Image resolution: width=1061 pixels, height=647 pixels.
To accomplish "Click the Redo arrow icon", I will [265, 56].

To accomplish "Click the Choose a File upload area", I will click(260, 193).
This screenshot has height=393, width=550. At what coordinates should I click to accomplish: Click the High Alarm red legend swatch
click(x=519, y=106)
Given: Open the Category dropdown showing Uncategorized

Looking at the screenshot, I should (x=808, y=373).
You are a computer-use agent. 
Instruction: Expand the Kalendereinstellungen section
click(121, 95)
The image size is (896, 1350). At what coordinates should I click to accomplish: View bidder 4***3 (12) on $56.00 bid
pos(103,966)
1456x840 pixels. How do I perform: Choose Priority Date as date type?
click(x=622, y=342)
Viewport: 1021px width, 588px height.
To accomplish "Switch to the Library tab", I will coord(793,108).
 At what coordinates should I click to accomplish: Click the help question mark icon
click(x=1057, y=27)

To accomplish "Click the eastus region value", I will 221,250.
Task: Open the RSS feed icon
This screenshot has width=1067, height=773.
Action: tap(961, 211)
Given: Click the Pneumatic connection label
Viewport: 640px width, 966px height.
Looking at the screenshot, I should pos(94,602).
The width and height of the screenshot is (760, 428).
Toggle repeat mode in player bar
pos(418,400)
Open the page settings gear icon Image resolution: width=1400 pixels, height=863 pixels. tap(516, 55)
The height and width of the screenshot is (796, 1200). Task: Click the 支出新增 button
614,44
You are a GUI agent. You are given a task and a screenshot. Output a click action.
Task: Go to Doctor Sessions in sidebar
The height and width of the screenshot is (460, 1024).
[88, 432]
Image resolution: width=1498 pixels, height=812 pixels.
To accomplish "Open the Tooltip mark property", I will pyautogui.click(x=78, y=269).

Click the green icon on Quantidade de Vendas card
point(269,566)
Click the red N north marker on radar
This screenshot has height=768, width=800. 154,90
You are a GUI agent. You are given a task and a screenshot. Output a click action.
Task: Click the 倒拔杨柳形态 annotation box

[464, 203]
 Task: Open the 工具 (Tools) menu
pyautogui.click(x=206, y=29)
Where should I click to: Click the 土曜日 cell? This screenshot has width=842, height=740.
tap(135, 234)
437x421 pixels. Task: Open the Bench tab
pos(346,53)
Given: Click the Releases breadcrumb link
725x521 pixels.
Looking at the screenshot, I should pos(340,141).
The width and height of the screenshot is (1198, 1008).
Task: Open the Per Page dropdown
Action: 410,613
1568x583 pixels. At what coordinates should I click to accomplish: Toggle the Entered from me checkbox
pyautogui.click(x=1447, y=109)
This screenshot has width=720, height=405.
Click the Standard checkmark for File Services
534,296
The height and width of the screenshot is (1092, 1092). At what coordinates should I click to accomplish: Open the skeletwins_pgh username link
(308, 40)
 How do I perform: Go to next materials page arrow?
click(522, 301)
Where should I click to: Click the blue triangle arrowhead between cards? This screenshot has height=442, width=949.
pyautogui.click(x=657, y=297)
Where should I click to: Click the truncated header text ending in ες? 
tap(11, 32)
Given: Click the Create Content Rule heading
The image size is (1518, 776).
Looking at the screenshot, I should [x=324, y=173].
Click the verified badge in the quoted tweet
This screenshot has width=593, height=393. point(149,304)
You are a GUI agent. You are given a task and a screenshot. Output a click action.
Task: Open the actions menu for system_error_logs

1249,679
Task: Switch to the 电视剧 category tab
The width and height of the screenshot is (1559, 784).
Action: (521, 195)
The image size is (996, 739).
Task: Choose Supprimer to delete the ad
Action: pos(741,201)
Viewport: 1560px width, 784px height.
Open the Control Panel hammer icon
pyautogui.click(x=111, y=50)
###
▶ Set task
Convert the stretch from the start of the rows above through the line containing "pos(103,966)" into a JSON list of strings, with one string per line and blank lines left out.

▶ Exercise result
[
  "Image resolution: width=1061 pixels, height=647 pixels.",
  "To accomplish \"Click the Redo arrow icon\", I will [265, 56].",
  "To accomplish \"Click the Choose a File upload area\", I will click(260, 193).",
  "This screenshot has height=393, width=550. At what coordinates should I click to accomplish: Click the High Alarm red legend swatch",
  "click(x=519, y=106)",
  "Given: Open the Category dropdown showing Uncategorized",
  "Looking at the screenshot, I should (x=808, y=373).",
  "You are a computer-use agent. ",
  "Instruction: Expand the Kalendereinstellungen section",
  "click(121, 95)",
  "The image size is (896, 1350). At what coordinates should I click to accomplish: View bidder 4***3 (12) on $56.00 bid",
  "pos(103,966)"
]